-- START TEXT SEGMENT --

Three Faces of Fall – Part 1

The Chesapeake Bay offers an astounding variety of fish to chase throughout the year. My favorite part of the calendar has to be fall, which brings some incredible shallow water fishing to Virginia. Summer can feel like the movie Groundhog Day; the same heat and humidity drag on with little change. By contrast, fall moves rapidly, offering a fleeting chance at some of the year’s best fly fishing opportunities. I feel that the season shows us three distinct faces as it whisks us from summer into winter. Each face is a season-within-a-season, offering its own unique brand of fishing opportunities and environmental conditions. The color of the marsh grass, the leaves on the trees, and the birds hovering around are good indicators for what bounty swirls beneath the surface.

Humans are want to put things into neat categories and set rigid dates on seasons. I’ll try to be more flexible and claim that it’s driven by observation of changing environmental conditions. Fall can be early or late, it can last four months or two months, and any of the three faces can dominate the pattern. The astrological September 21 through December 21 is not useful; nor is it the cultural Labor Day through Thanksgiving. I have a duck hunting friend who claims that August 1st is the first day of fall. This claim is not made without merit, but is based on the fact that teal, shovelers and pintails will often ride through the area on the first low pressure system in August.

Enough of the theorizing; let’s get on to the fishing. Three separate trips I made to a favorite spot of mine this fall can showcase what the shallows have to offer as the days get shorter. This will be done in a series, beginning here with early fall.

As I just mentioned, the first low pressure system in August kicks off the first face of fall. It will bring a brief period of reduced temperatures, northeast winds, and a break in the humidity. The hot weather may return, but the change seems to signal certain fish to begin to school up, presenting an easier target for anglers. The same nearshore fish of summer are still in play – cobia, bull drum, and Spanish mackerel. August has produced some of the best sight fishing for cobia and Spanish mackerel as the fish begin to concentrate before their migration out the bay. But fall is really about the shallow water trio of puppy drum, speckled trout, and striped bass. After the summer doldrums, theses fisheries begin to come to life in early fall. One particular day in August, my dad and I hammered the speckled trout over a 6’ deep grass bed under hot sunny skies. The next day featured a 20 degree temperature drop, high winds, and rain. Coincidence? I think not.

-- END TEXT SEGMENT --

• **YOUR INSTRUCTIONS**:
Please name every kind of fish that the fishing article mentions. The listing that comes next has nothing to do with the fishing article.

-- START RECORD SET --

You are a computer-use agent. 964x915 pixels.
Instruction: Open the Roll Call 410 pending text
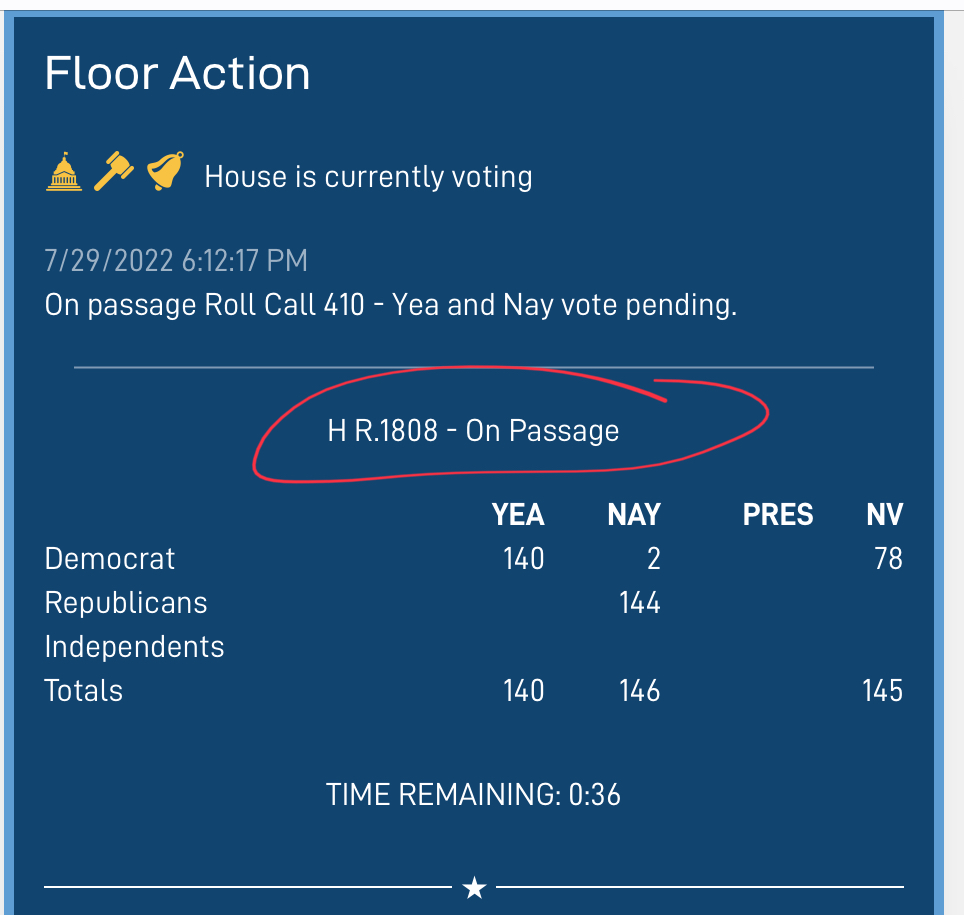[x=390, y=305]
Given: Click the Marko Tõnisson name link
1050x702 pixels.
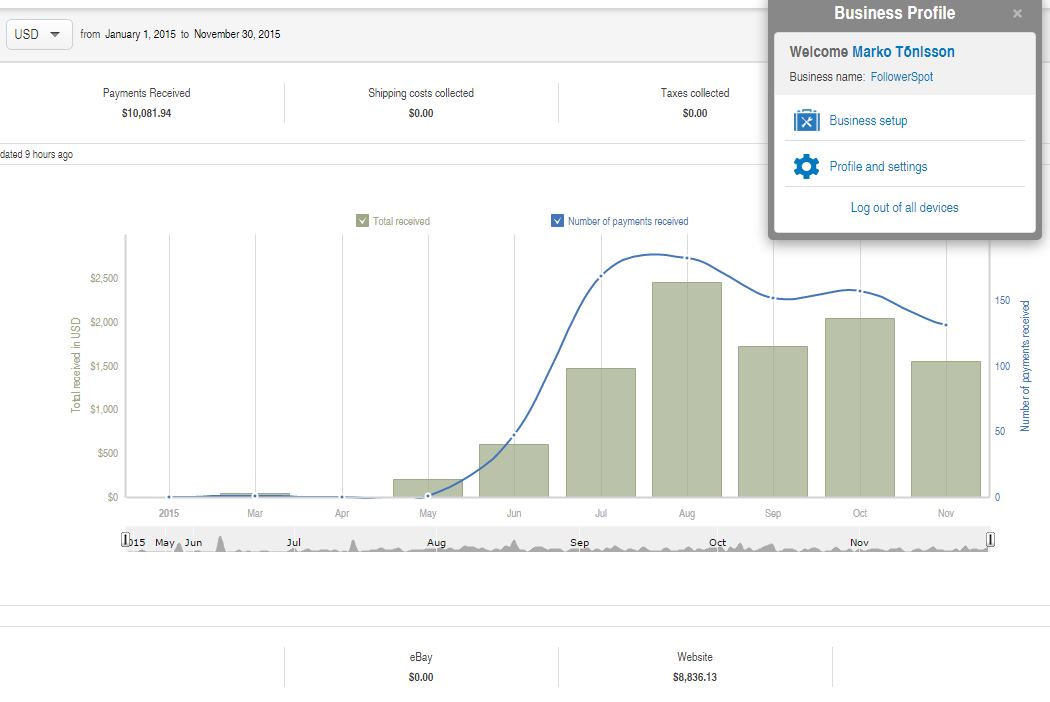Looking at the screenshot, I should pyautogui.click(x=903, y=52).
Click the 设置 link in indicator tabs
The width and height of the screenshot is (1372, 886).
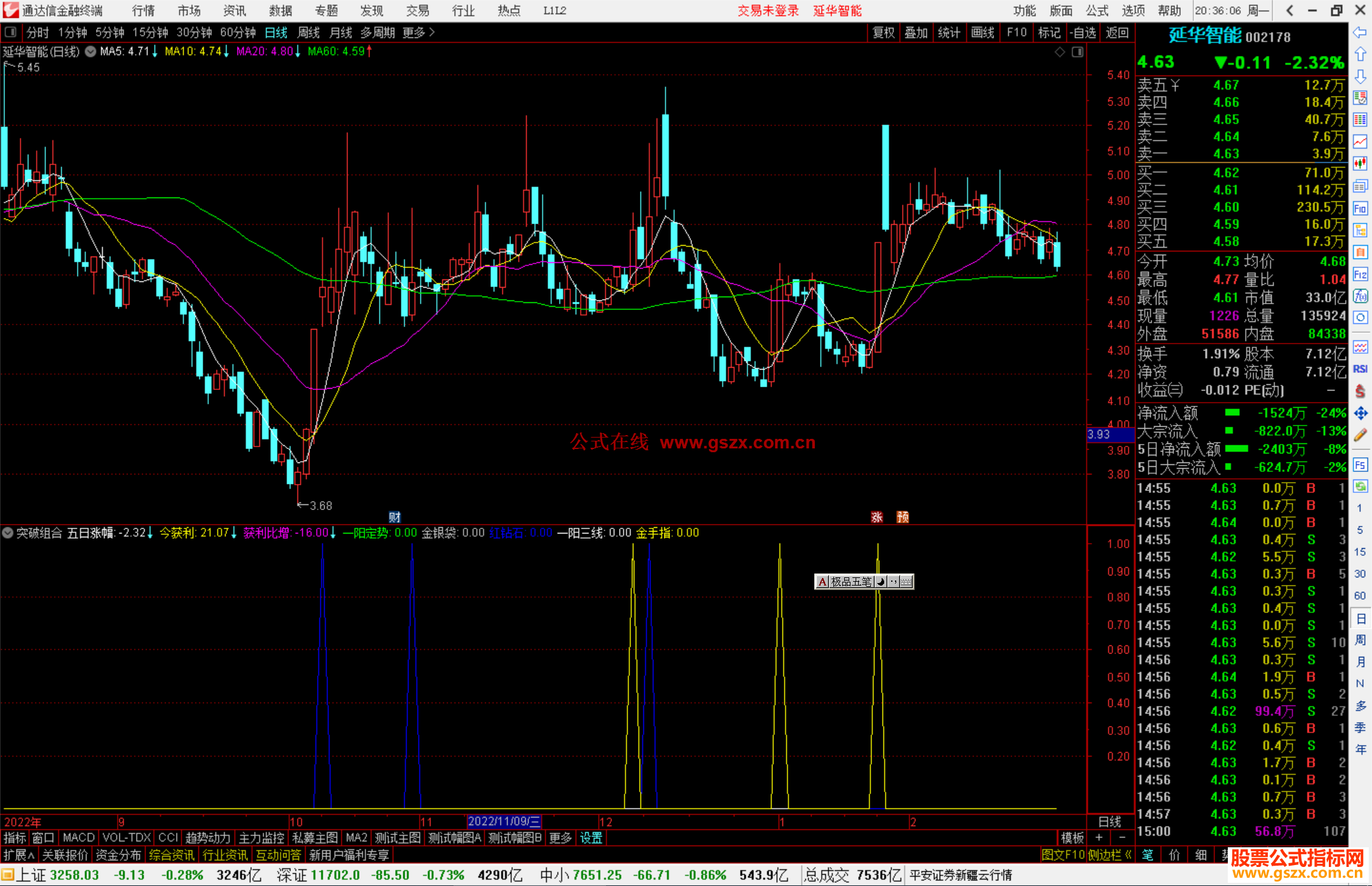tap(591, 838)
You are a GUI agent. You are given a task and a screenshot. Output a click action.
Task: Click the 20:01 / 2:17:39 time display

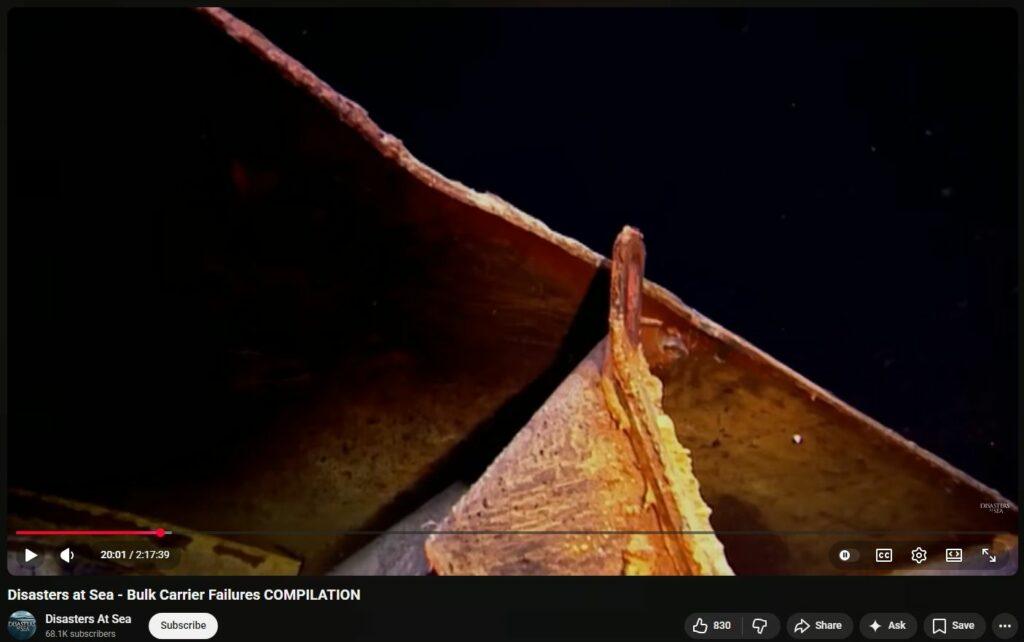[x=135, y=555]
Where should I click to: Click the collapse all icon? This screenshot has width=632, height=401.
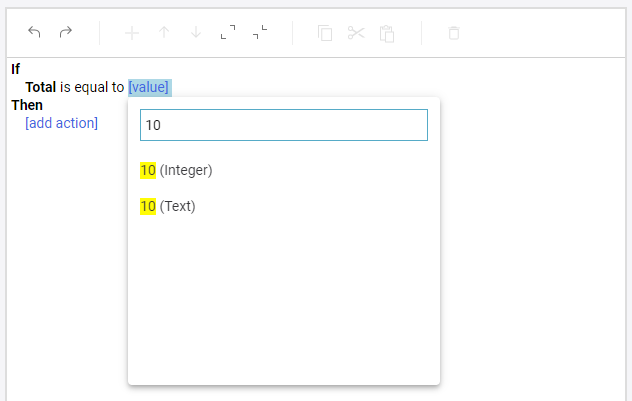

-- END RECORD SET --
-- START RECORD SET --

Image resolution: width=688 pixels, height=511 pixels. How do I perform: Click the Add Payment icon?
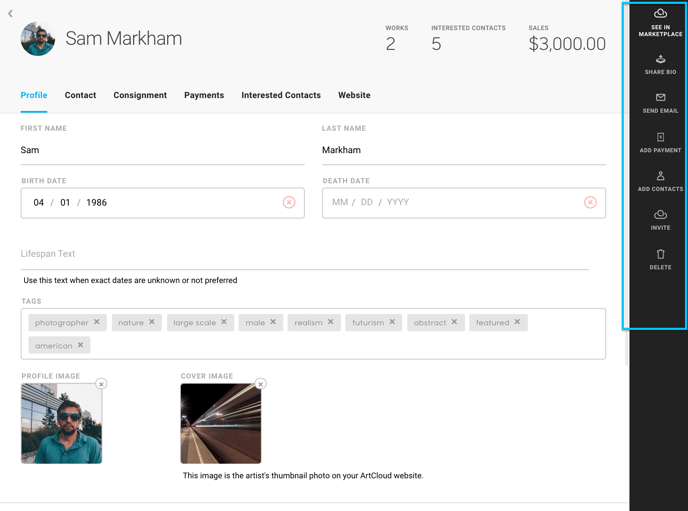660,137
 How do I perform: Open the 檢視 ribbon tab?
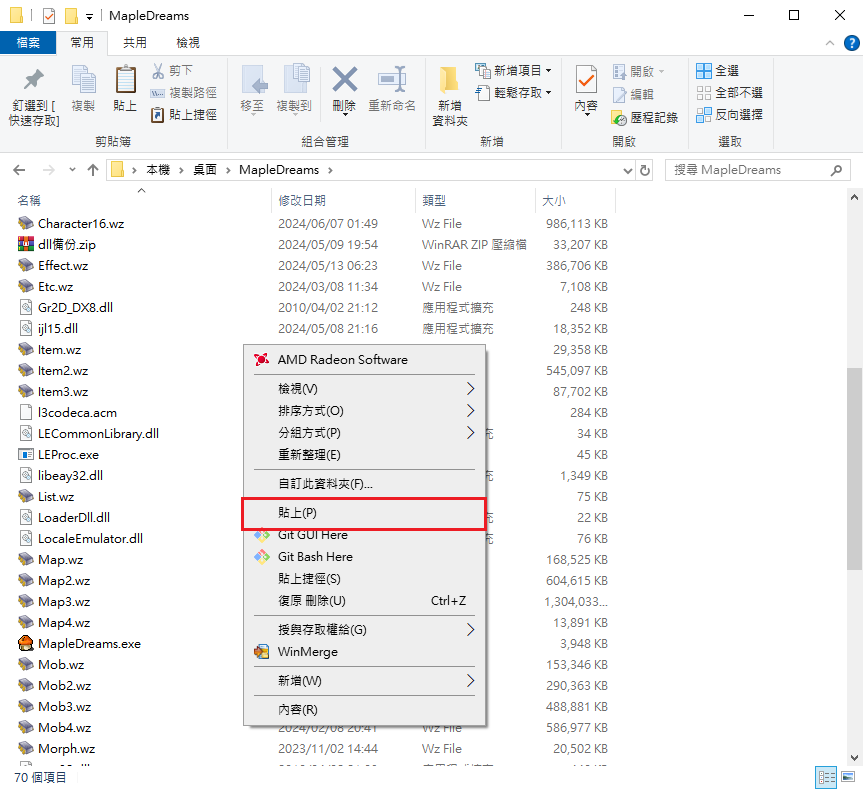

-- END RECORD SET --
-- START RECORD SET --

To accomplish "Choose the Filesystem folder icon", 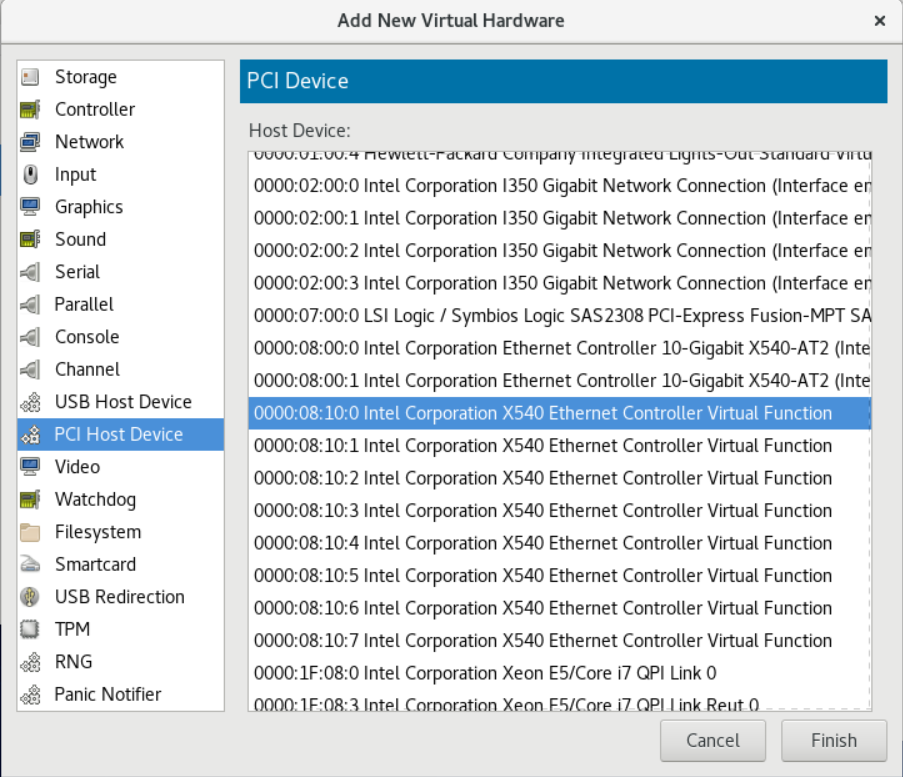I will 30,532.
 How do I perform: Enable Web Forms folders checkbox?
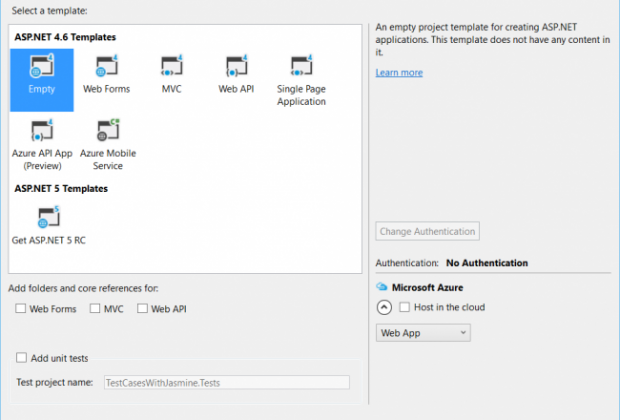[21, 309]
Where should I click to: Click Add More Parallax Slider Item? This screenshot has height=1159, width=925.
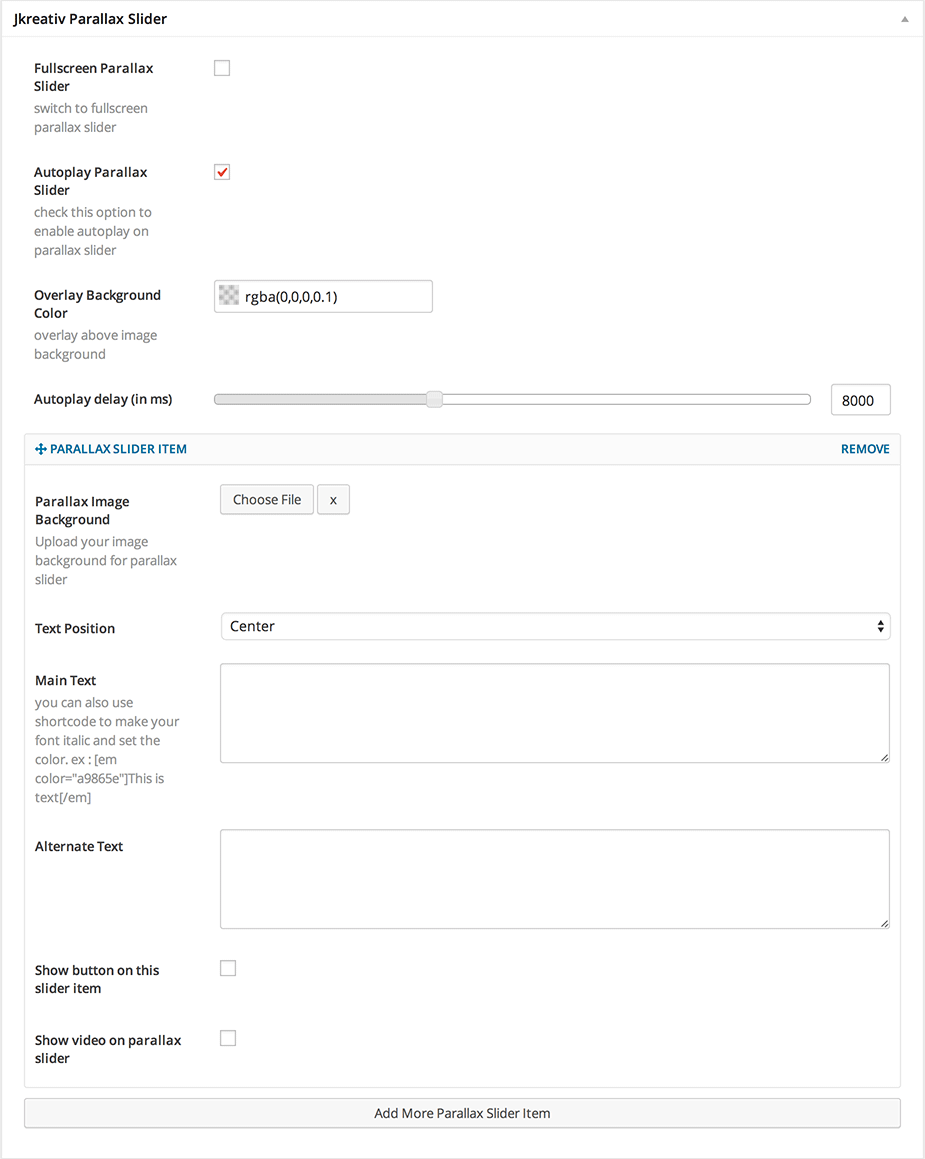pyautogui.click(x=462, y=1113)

-- END RECORD SET --

• **TASK OUTPUT**:
Cobia, bull drum, Spanish mackerel, puppy drum, speckled trout, striped bass